__Tasks and exercises__
• 1. Reproduce the sermon passage between "All of us I" and "a way forward.", inclusive.
• 2. Rewrite the lines of the records from the first line through the line holding "point(143,1075)", inclusive, replacing "publish" with "release" and leaving everything else unchanged. Give only those lines.

__Document passage__
=====
All of us I imagine have had a question sort of like this, what is going on in this country? What is going on in this world? What's going to happen next? Where is God in all this? What do we do with all this? And while I think it's our human nature to want to jump to those questions, we want to fix this. There are no good answers or explanations that could take away our grief and our sorrow and our fear in this moment. Give us a minute. 

And even if I stood up here and I gave you some answer, hey this is the why I'm guessing that it really wouldn't take away your pain and suffering, that it wouldn't take away your fears because the suffering's too real, the pain's too deep and the tears are too many. We don't need answers and explanations right now. What we need is a way forward. 

From the book of Jeremiah, that prophet Jeremiah and the Hebrew text. Rachel offers us a a way forward in this season of loss and suffering and grief. And it is the way of tears, it's the way of lamentation and weeping. And it's a refuse to be comforted. Just for a moment, Jeremiah 31:15: “A voice is her, is heard in Ramah, lamentation and bitter weeping. Rachel is weeping for her children. She refuses to be comforted for her children because they are no more.”
=====
__Supplied data__
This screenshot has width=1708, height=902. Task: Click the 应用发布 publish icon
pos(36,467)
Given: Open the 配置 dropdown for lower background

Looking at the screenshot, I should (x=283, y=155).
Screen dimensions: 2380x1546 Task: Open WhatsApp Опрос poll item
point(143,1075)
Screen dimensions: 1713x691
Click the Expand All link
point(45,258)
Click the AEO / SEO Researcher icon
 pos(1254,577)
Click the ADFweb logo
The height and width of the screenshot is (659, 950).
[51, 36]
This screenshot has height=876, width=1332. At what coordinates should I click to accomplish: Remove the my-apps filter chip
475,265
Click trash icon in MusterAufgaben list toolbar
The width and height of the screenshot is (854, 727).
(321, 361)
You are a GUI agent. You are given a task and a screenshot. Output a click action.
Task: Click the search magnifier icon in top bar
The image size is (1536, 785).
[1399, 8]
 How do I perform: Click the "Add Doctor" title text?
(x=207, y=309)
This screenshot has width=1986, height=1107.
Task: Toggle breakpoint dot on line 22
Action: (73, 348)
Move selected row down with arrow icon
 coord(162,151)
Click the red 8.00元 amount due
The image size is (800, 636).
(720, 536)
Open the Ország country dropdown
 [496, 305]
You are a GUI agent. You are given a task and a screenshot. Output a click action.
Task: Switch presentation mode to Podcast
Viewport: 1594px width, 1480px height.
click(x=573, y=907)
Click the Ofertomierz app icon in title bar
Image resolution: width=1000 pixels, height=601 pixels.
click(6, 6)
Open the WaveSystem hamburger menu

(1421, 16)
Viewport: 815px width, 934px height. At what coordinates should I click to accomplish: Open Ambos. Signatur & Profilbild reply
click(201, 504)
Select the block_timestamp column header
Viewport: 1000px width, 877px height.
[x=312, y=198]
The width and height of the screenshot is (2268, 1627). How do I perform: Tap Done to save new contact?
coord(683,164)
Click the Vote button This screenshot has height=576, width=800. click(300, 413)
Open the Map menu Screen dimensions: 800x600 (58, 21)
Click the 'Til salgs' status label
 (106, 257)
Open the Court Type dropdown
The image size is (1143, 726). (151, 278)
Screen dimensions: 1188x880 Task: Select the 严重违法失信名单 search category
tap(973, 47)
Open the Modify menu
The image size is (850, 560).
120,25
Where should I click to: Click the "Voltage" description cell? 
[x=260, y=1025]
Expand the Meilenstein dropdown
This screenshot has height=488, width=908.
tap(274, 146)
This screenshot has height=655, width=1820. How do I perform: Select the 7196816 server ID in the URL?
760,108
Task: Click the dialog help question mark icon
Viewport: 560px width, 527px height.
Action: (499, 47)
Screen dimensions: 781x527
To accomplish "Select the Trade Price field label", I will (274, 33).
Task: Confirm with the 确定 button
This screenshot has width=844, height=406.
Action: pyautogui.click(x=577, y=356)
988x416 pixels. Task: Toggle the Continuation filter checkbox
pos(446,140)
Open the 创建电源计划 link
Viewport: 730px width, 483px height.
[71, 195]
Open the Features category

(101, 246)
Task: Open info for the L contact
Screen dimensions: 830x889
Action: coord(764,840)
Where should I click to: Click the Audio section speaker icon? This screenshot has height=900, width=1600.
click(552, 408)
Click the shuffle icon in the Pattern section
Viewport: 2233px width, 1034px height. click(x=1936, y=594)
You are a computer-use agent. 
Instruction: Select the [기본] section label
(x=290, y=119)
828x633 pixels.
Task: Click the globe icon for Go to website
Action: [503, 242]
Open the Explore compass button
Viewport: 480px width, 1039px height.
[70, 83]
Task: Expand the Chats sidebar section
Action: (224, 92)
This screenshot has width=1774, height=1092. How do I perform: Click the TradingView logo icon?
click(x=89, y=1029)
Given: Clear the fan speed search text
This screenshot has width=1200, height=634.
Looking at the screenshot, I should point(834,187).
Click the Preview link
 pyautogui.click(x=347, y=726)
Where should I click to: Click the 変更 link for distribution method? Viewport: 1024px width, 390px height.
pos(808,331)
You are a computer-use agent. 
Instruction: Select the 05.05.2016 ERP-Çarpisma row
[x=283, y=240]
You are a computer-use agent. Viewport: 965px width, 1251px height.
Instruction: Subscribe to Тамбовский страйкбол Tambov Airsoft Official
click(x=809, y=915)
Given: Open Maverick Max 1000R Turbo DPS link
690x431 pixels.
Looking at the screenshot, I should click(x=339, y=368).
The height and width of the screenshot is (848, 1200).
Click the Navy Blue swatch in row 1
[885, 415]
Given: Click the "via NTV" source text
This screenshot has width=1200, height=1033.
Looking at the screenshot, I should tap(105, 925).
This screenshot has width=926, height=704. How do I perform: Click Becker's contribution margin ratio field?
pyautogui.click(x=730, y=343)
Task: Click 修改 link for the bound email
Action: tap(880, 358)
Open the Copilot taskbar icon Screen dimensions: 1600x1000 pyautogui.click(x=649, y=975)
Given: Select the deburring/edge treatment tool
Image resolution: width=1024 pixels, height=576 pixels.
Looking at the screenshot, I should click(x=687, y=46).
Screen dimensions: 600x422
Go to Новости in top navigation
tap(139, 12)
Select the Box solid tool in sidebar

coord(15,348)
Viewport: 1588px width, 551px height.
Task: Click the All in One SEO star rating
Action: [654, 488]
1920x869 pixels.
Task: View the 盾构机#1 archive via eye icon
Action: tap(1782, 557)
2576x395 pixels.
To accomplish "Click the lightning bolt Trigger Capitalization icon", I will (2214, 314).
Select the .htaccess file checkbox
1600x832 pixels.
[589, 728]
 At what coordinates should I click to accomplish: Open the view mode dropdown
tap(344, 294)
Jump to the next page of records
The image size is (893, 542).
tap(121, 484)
=====
__Worked solutions__
• 1.
All of us I imagine have had a question sort of like this, what is going on in this country? What is going on in this world? What's going to happen next? Where is God in all this? What do we do with all this? And while I think it's our human nature to want to jump to those questions, we want to fix this. There are no good answers or explanations that could take away our grief and our sorrow and our fear in this moment. Give us a minute. 

And even if I stood up here and I gave you some answer, hey this is the why I'm guessing that it really wouldn't take away your pain and suffering, that it wouldn't take away your fears because the suffering's too real, the pain's too deep and the tears are too many. We don't need answers and explanations right now. What we need is a way forward.

• 2.
This screenshot has width=1708, height=902. Task: Click the 应用发布 release icon
pos(36,467)
Given: Open the 配置 dropdown for lower background

Looking at the screenshot, I should (x=283, y=155).
Screen dimensions: 2380x1546 Task: Open WhatsApp Опрос poll item
point(143,1075)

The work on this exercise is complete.